Engineering oxygen vacancy in (001)-dominated TiO2 for enhanced CH4 photocatalytic conversion

Photooxidation of methane to high valued C1 liquid products with both high yield and selectivity against overoxidation has been a huge challenge. In this work, (001)-dominated ultra-thin TiO2 nanosheets with plenty of oxygen vacancies (Ov) were mass produced by simple hydrothermal and annealing treatments, and used for photocatalytic oxidation of CH4 into C1 products (mainly HCHO, CH3OOH and HCOOH) with H2O2 as the necessary oxidant.
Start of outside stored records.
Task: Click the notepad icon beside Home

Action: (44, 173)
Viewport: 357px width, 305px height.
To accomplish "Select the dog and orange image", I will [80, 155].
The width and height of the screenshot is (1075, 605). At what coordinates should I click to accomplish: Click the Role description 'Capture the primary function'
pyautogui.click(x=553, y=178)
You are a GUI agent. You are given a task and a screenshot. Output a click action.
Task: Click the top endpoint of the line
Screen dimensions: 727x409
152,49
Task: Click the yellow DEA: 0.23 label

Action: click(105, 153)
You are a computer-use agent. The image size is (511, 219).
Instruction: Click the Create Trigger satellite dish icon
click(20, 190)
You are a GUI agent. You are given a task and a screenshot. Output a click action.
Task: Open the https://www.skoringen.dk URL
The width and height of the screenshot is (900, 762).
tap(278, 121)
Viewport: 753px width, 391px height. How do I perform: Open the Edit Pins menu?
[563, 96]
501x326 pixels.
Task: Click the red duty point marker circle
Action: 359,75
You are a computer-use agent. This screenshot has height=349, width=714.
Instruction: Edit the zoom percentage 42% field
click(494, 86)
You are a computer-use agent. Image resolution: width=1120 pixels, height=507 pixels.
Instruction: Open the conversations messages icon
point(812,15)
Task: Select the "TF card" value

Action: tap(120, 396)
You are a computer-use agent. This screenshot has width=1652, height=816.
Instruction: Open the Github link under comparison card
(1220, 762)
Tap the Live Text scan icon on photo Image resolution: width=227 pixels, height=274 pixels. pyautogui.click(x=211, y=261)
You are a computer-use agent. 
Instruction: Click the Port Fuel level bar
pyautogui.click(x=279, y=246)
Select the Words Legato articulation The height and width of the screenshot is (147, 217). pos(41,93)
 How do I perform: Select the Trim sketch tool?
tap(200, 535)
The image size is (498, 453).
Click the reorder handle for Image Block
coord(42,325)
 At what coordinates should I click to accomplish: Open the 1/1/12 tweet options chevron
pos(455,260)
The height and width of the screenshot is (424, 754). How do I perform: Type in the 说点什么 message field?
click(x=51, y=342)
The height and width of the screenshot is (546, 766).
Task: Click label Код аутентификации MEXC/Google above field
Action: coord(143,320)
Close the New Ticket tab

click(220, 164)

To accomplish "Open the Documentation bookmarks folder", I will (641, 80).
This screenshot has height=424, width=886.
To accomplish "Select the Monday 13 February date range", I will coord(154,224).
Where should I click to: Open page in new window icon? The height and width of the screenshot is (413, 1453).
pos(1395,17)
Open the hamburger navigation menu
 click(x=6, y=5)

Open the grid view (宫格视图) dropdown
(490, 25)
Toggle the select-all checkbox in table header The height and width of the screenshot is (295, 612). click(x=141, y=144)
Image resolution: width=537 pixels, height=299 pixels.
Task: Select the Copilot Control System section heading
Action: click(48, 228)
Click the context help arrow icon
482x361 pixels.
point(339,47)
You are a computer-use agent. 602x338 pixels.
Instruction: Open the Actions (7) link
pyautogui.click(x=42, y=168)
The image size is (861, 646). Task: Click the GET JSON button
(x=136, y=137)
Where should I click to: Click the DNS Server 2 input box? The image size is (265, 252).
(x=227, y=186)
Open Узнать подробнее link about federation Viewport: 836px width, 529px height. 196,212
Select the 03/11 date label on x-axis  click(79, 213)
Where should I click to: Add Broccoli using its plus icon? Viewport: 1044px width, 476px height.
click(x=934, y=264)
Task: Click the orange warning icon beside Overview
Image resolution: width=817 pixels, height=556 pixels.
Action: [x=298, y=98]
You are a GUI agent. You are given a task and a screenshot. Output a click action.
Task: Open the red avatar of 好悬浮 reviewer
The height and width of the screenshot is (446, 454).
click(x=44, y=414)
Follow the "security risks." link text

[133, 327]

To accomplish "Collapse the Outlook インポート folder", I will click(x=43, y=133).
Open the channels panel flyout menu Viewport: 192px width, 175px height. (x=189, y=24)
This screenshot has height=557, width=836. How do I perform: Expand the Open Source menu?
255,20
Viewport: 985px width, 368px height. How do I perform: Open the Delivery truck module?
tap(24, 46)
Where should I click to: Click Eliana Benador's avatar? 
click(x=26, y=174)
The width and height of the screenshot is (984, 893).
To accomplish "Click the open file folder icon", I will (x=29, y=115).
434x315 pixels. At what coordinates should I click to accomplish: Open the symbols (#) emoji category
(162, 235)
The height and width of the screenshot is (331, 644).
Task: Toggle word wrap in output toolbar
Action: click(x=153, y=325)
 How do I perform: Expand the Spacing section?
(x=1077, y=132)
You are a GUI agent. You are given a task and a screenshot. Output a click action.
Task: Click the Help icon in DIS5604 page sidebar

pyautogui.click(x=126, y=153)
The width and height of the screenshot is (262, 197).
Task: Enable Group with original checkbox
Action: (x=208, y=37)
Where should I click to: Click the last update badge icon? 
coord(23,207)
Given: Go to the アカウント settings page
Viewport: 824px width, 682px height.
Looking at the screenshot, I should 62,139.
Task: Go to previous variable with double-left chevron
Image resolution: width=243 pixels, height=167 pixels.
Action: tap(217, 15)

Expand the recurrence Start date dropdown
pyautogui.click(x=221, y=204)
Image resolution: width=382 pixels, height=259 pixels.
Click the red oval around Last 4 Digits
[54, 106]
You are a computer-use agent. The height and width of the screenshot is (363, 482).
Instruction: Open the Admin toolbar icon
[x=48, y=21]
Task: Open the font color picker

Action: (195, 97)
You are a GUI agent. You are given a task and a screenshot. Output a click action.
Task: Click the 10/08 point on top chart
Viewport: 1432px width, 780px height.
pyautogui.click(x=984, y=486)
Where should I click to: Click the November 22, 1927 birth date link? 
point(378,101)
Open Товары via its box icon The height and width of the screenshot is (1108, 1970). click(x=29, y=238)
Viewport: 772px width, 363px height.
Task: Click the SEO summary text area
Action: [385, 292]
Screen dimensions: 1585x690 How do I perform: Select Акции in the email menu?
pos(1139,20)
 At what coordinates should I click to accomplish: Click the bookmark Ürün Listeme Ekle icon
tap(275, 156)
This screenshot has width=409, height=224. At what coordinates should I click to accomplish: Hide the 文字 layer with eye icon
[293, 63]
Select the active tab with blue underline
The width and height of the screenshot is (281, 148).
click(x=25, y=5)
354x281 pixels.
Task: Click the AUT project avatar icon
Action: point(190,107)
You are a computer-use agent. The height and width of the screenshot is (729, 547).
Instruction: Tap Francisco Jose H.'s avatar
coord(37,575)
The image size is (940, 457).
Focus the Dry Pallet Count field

For the optimal catalyst with the largest Ov ratio, the highest C1 products yield of 5.95 mmol g- 1 h-1 was achieved within 2 h, accompanied by a high C1 selectivity of 99.03%, comparable to the current yield record over precious-metal based binary/ternary catalyst. In-situ electron spin resonance, in-situ Fourier Transform Infrared Spectroscopy and mass spectra combined with density functional theory calculations were used for comprehensive clarification of the underlying reaction mechanism. Ov on TiO2-(001) face largely lowered the energy required for C-H bond cleavage of CH4, which was the rate-determinate reaction during CH4 photooxidation. Then formed *CH3 went through distinct reaction routes of Ti-OOH+Ti-CH3-*Ti-OCH3+Ti-OH-*HCHO, thus achieving high yield and selectivity for the main primary product of HCHO (65.7%).